- Exercise: Reproduce every line of text in the records below word for word, leaving out the pictures.

- Records shown:
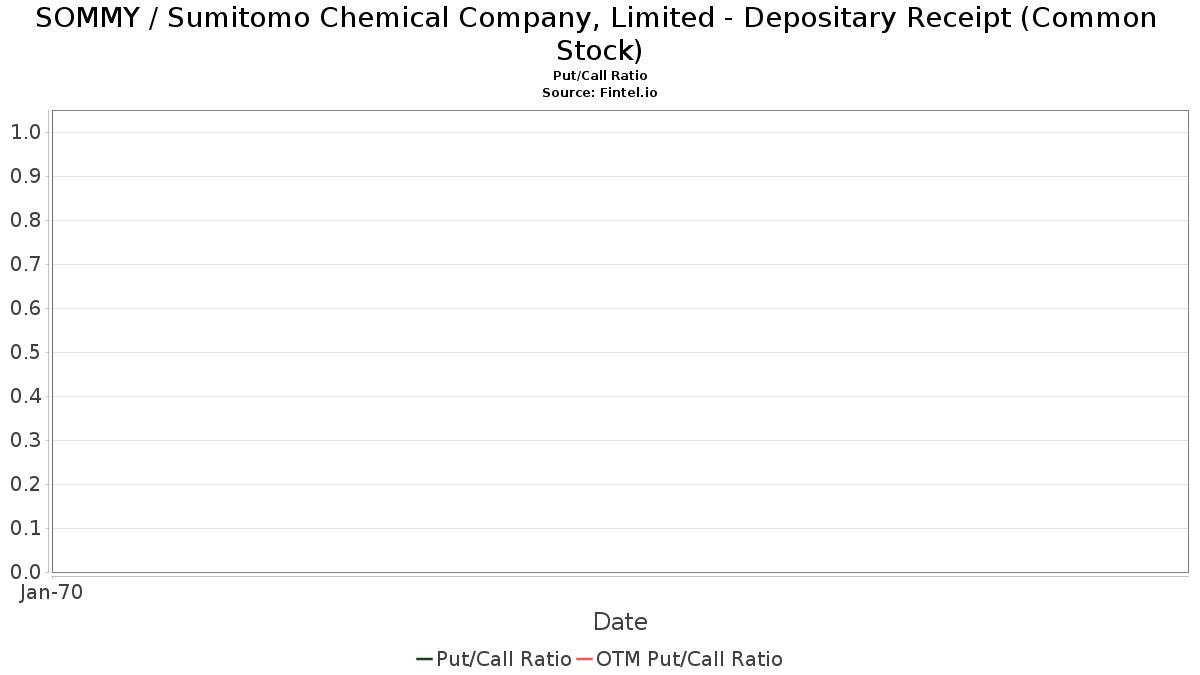The image size is (1200, 675).
Task: Click the red OTM Put/Call Ratio legend line
Action: click(585, 659)
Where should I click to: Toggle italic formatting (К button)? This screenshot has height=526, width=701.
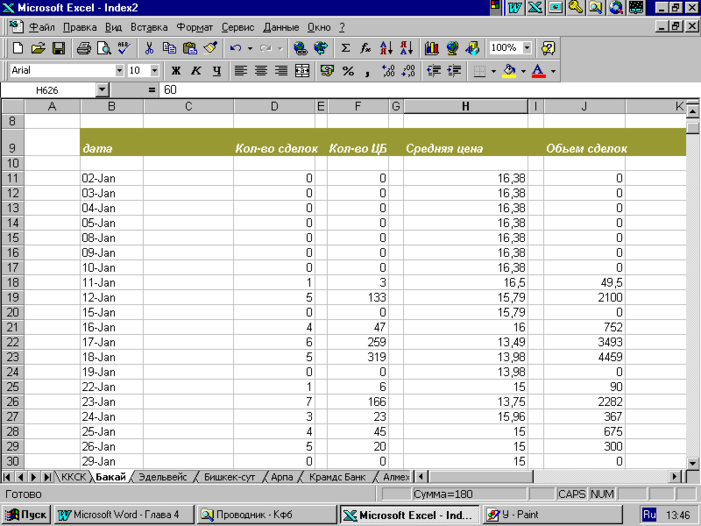point(196,71)
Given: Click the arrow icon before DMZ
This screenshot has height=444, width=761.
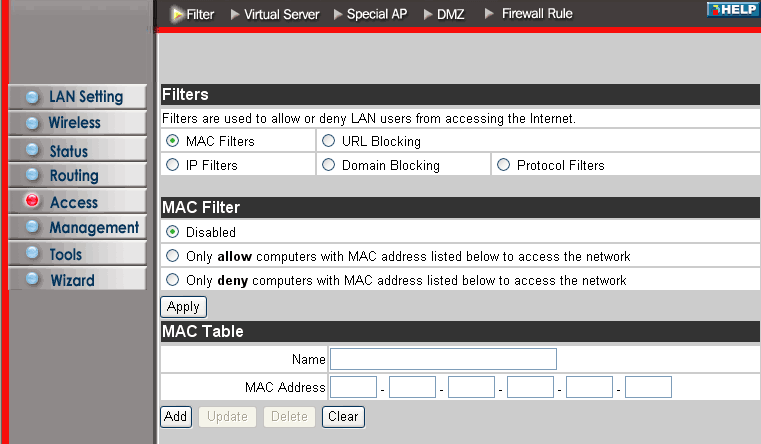Looking at the screenshot, I should pyautogui.click(x=428, y=15).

- Response:
The image size is (1200, 675).
Task: Click the red OTM Put/Call Ratio legend line
Action: click(585, 659)
Where should I click to: Toggle italic formatting (К button)? This screenshot has height=526, width=701.
point(196,71)
Given: Click the arrow icon before DMZ
This screenshot has height=444, width=761.
Looking at the screenshot, I should pyautogui.click(x=428, y=15).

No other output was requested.